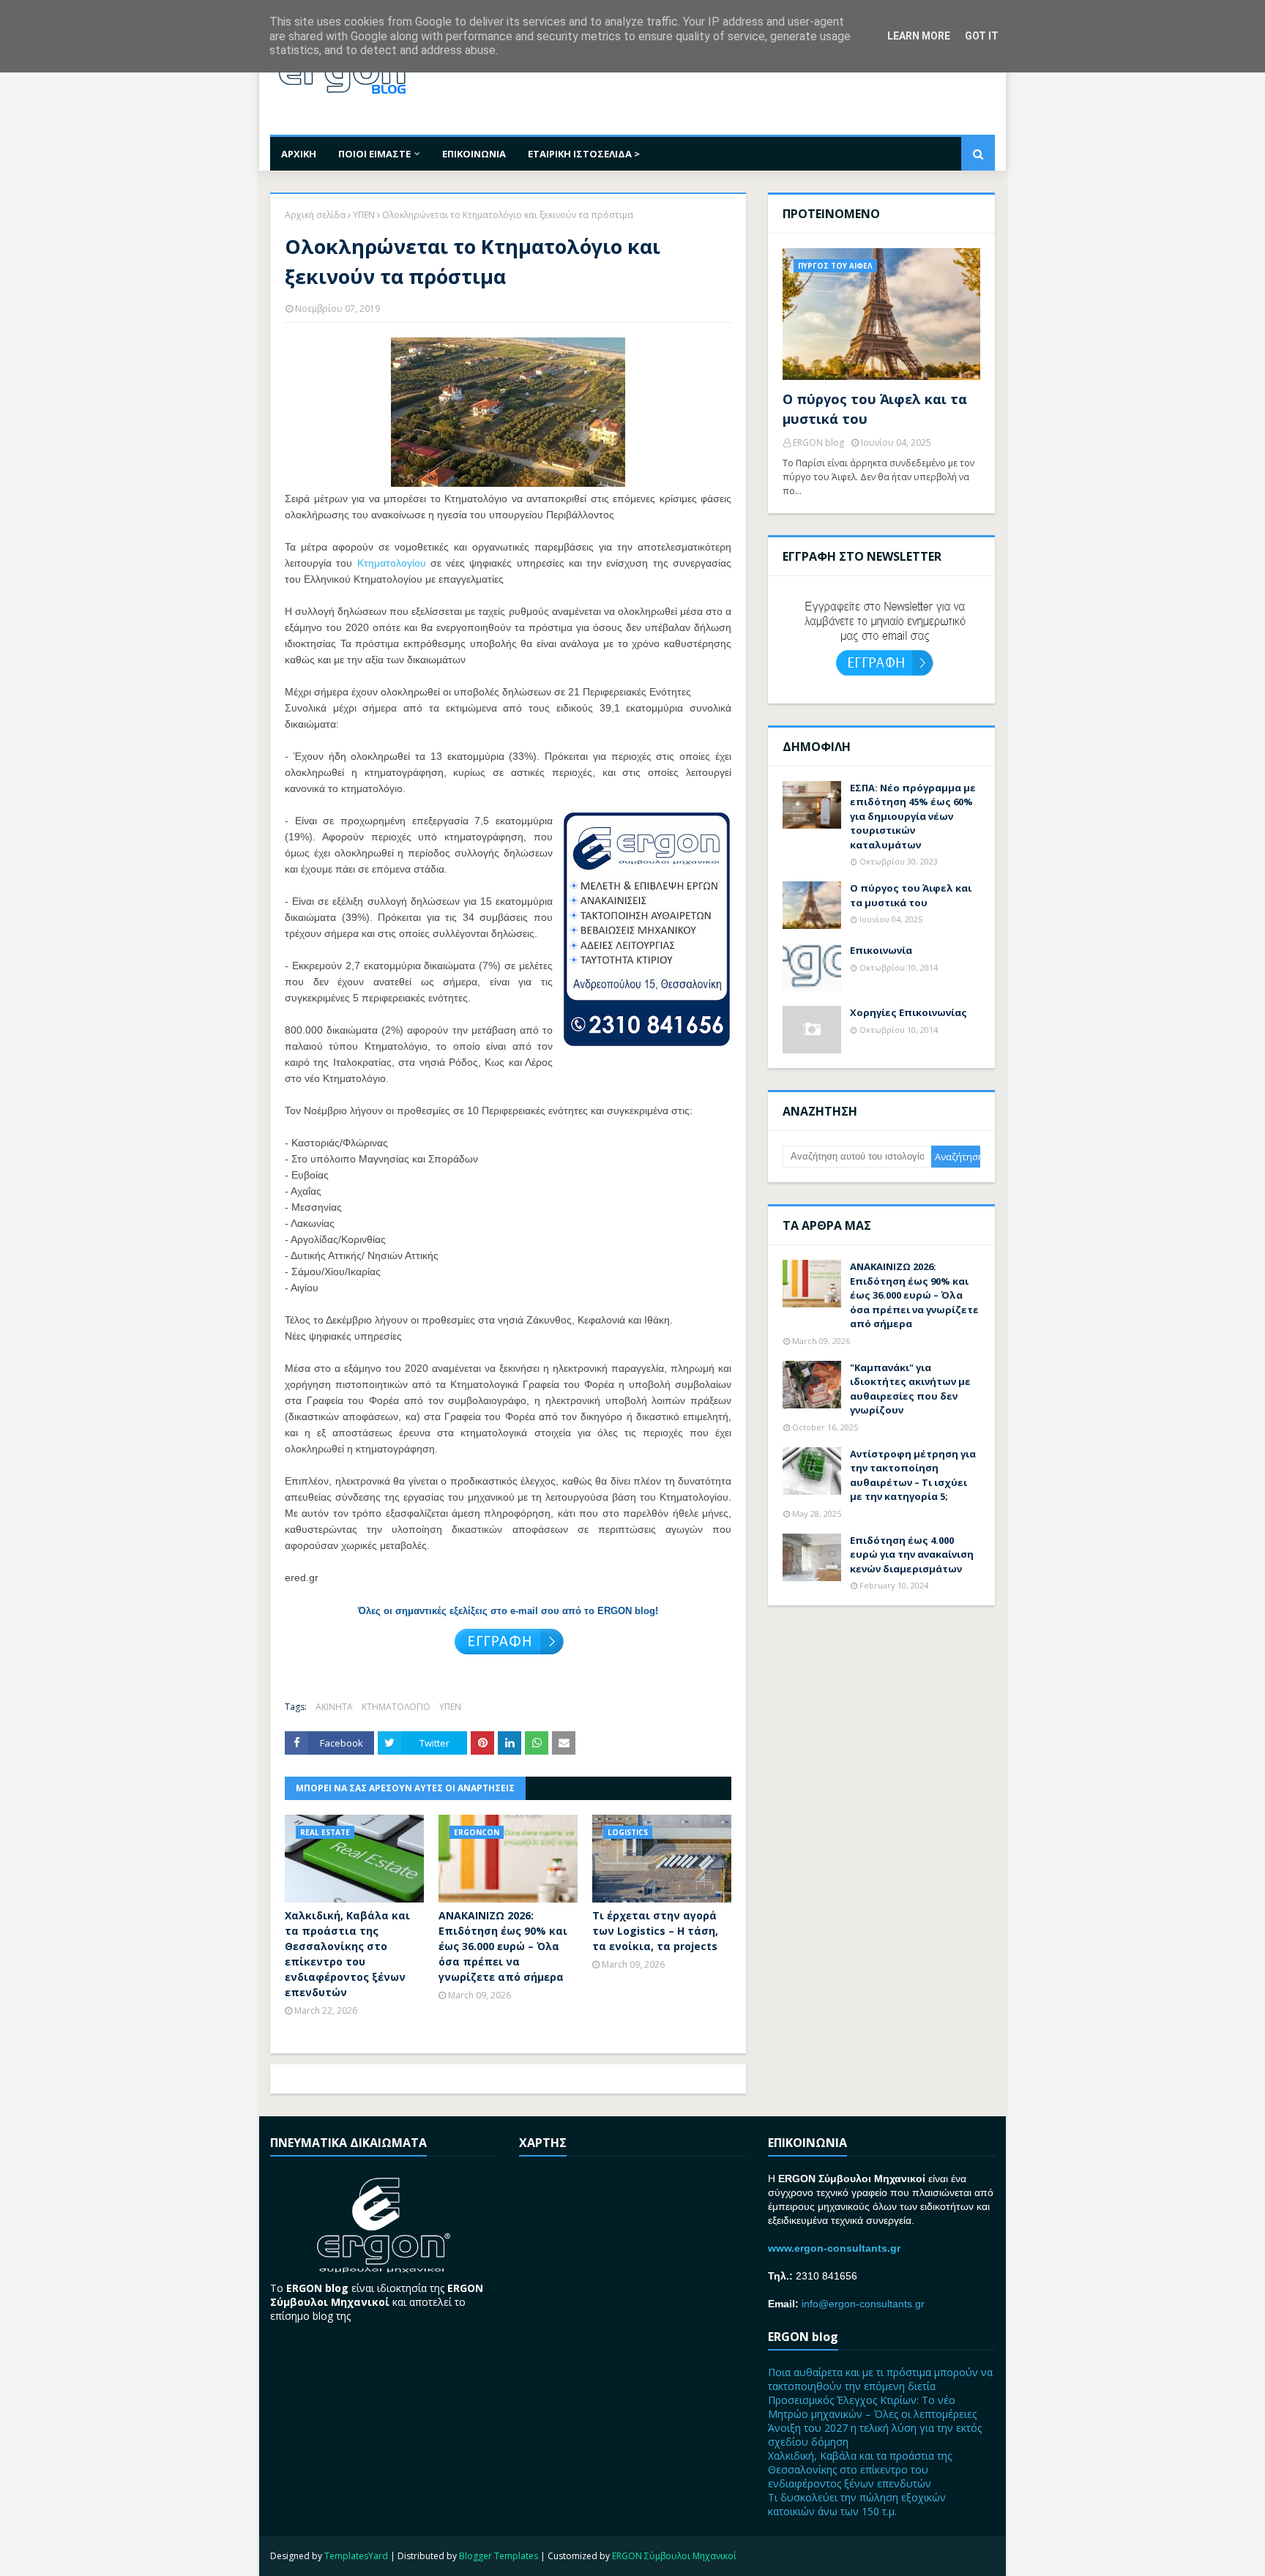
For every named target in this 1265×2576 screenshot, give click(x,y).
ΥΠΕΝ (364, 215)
--
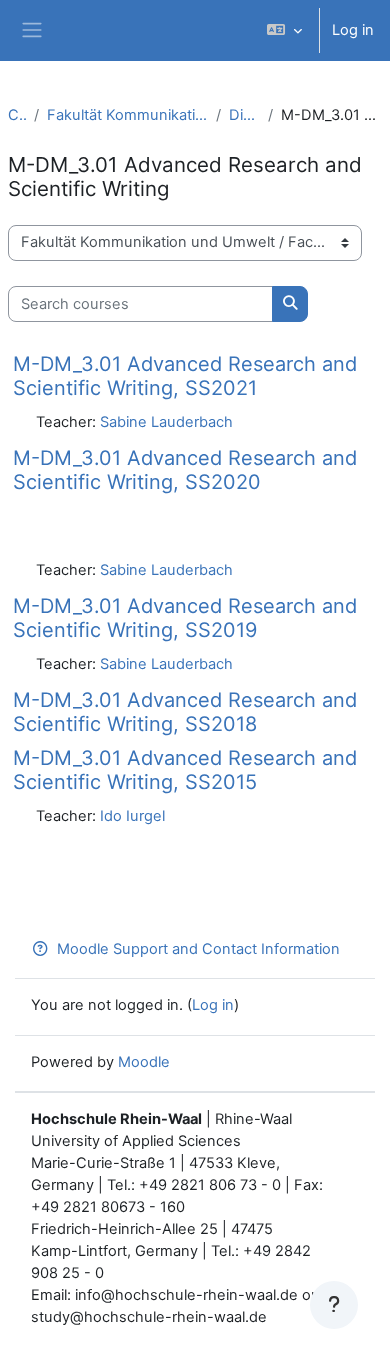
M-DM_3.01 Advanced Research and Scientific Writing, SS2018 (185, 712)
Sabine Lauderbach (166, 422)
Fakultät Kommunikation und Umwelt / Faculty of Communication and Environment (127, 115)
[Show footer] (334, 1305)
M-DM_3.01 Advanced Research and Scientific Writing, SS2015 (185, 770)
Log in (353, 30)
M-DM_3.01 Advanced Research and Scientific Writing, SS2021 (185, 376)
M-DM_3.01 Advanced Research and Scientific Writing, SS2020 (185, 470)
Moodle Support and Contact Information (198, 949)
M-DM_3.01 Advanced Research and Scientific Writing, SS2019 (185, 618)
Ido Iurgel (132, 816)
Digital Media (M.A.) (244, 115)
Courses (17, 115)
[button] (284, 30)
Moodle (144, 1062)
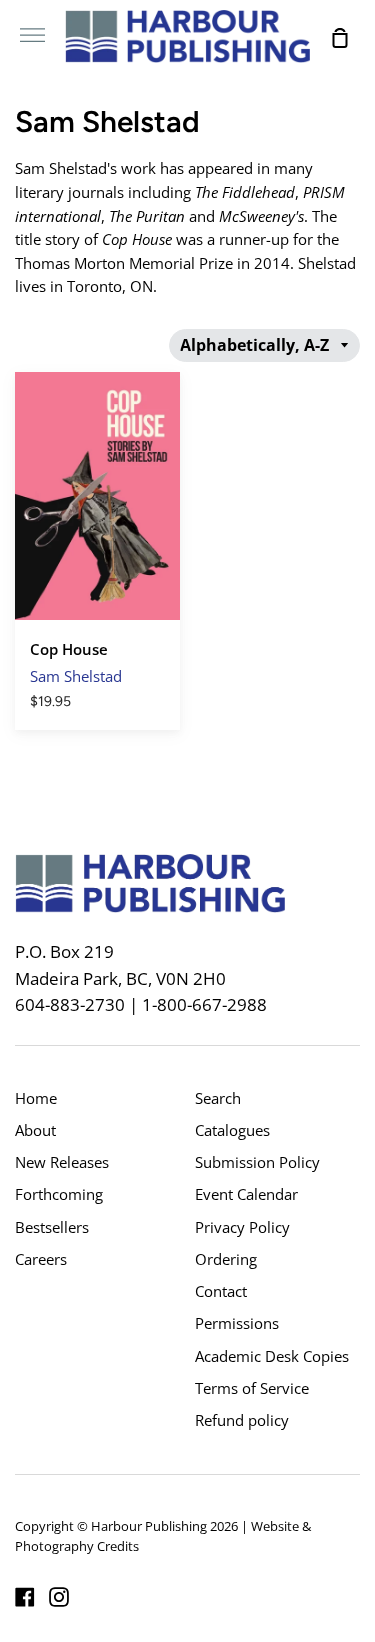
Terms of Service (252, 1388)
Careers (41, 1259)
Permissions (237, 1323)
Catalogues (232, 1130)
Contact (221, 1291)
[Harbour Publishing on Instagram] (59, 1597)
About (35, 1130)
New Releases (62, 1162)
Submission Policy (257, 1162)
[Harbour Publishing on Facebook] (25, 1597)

▶ Exercise goal:
Word for word, write out the lines above running from the one with "Sabine Lauderbach (166, 422)" up to and including the one with "[Harbour Publishing on Facebook] (25, 1597)". Drop any picture.

▶ Answer:
Sabine Lauderbach (166, 422)
Fakultät Kommunikation und Umwelt / Faculty of Communication and Environment (127, 115)
[Show footer] (334, 1305)
M-DM_3.01 Advanced Research and Scientific Writing, SS2015 (185, 770)
Log in (353, 30)
M-DM_3.01 Advanced Research and Scientific Writing, SS2021 (185, 376)
M-DM_3.01 Advanced Research and Scientific Writing, SS2020 (185, 470)
Moodle Support and Contact Information (198, 949)
M-DM_3.01 Advanced Research and Scientific Writing, SS2019 (185, 618)
Ido Iurgel (132, 816)
Digital Media (M.A.) (244, 115)
Courses (17, 115)
[button] (284, 30)
Moodle (144, 1062)
Terms of Service (252, 1388)
Careers (41, 1259)
Permissions (237, 1323)
Catalogues (232, 1130)
Contact (221, 1291)
[Harbour Publishing on Instagram] (59, 1597)
About (35, 1130)
New Releases (62, 1162)
Submission Policy (257, 1162)
[Harbour Publishing on Facebook] (25, 1597)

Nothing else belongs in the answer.